Human beings are social animals, and so it’s by design that we’re obsessed what other people think of us. Being ostracized was a death sentence in premodern times, so it wasn’t an irrational fear.
Yet, worrying what people think of you can be a huge obstacle to doing things. We live in a world with countless people. No matter what you do, some of those people won’t approve. That feeling that somebody, somewhere, might be judging you can kill your motivation to work on important things.
Here’s a few strategies I’ve used to worry less about this:
1. People don’t think about you much at all.
The first thing is to realize that, generally speaking, people aren’t thinking about you at all. The content of your self-conscious worries are exaggerated, not because they’re overly pessimistic but because they’re overly narcissistic.
People mostly think of themselves, including you, and that means their thoughts about others are shallow and infrequent.
Once you realize this, it’s actually kind of liberating. Even if you can’t always convince yourself that people don’t secretly despise you, it’s easier to at least convince yourself that most people aren’t thinking much about you at all. That means your mistakes, social gaffes and faux pas rarely stick out as much as you think.
2. Trying not to be an asshole is most the battle.
I once had a conversation with a friend of mine, who is a clinical psychologist, and we both talked about our high need for achievement. She told me that she often feels the need to do things well, otherwise people might judge her incompetent and not like her as much as a result. This is a feeling I’ve definitely struggled with.
It took her some work to realize that most people don’t really care how good you are at things. People like other people because they’re nice and fun to be around, not because of their accomplishments.
Being nice matters, and trying to be nice is most of being nice. Even if you occasionally say something you shouldn’t and embarrass yourself, or if you’re accidentally rude or insensitive, people who are trying to be nice can usually recover.
The lesson? When people do think about you, the focus is usually on whether you’re nice to be around. Everything else you think other people care about, whether those are your accomplishments, eccentricities, abilities or self-importance usually don’t matter.
3. It’s okay to keep things to yourself.
I have a problem with authenticity. Countless YouTubers and Instagram influencers have created the impression that if you’re not sharing every pimple and failure in your life that you’re being fake.
Privacy and secrecy are not evil things. If you have something you want to do, but aren’t sure you’re ready to share it with people yet, there’s nothing wrong with keeping it to yourself.

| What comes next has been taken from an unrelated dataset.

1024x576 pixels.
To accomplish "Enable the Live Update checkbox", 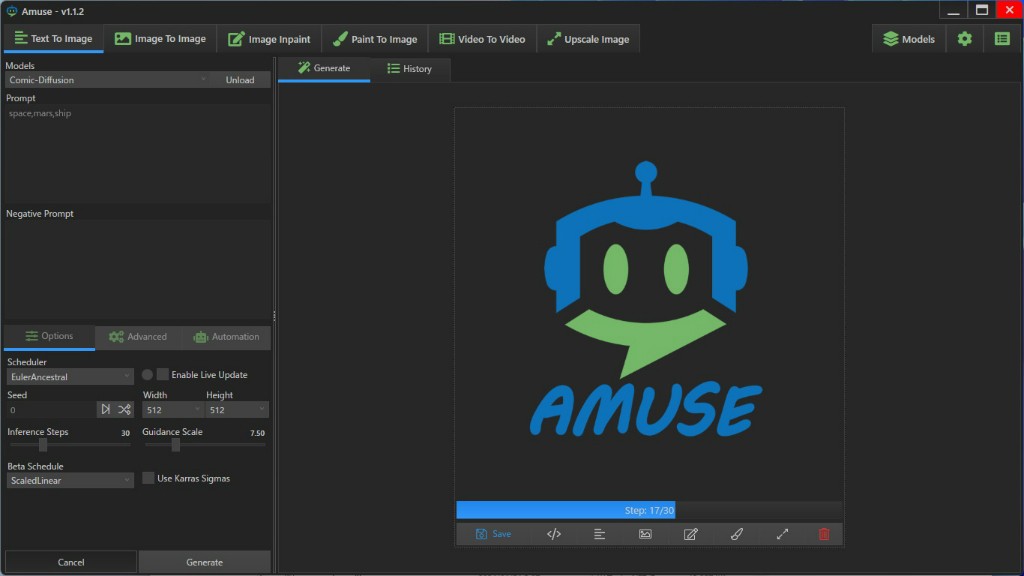I will tap(163, 374).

When I first started my blog, I was really interested in personal development, but none of my friends or family were. So, I mostly didn’t tell them about my blog. I didn’t publish on social networks or post live video feeds of what I was doing. I kept it to myself.
At the time, I felt guilty. Like I was hiding or doing something inappropriate because I was worried what other people might think of me. Now, however, I think there’s nothing wrong with keeping things to yourself. Don’t let people guilt you into thinking you need to share everything or else you’re a phony. Often it’s the people who share “everything” that are the real fakers.

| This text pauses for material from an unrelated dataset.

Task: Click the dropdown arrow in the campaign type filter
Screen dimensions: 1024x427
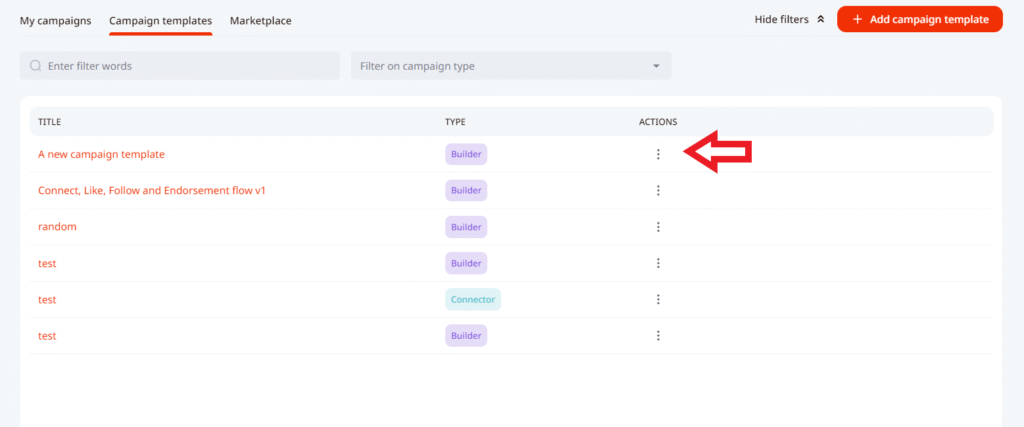Action: coord(656,66)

4. Care what YOU think a lot more.
Worries are often roughly in an equilibrium in your mind. Meaning that if you add more worries, it tends to make other worries quieter. Similarly, if other worries get quiet, it makes new ones pop up in their place.
The best example of this is anyone who has ever gone through a health crisis, either themselves or with loved ones. Suddenly the problems that seemed so pressing and anxiety-inducing disappear as this new, bigger problem fills your entire consciousness.
You can use this to your advantage by esteeming your own self-opinion of your projects, decisions and goals a lot higher than you do others’ opinions. An overly harsh self-critique can itself become a problem, but I’d much rather live worrying that I didn’t like my own work than rush around trying to please all the imaginary outsiders’ opinions.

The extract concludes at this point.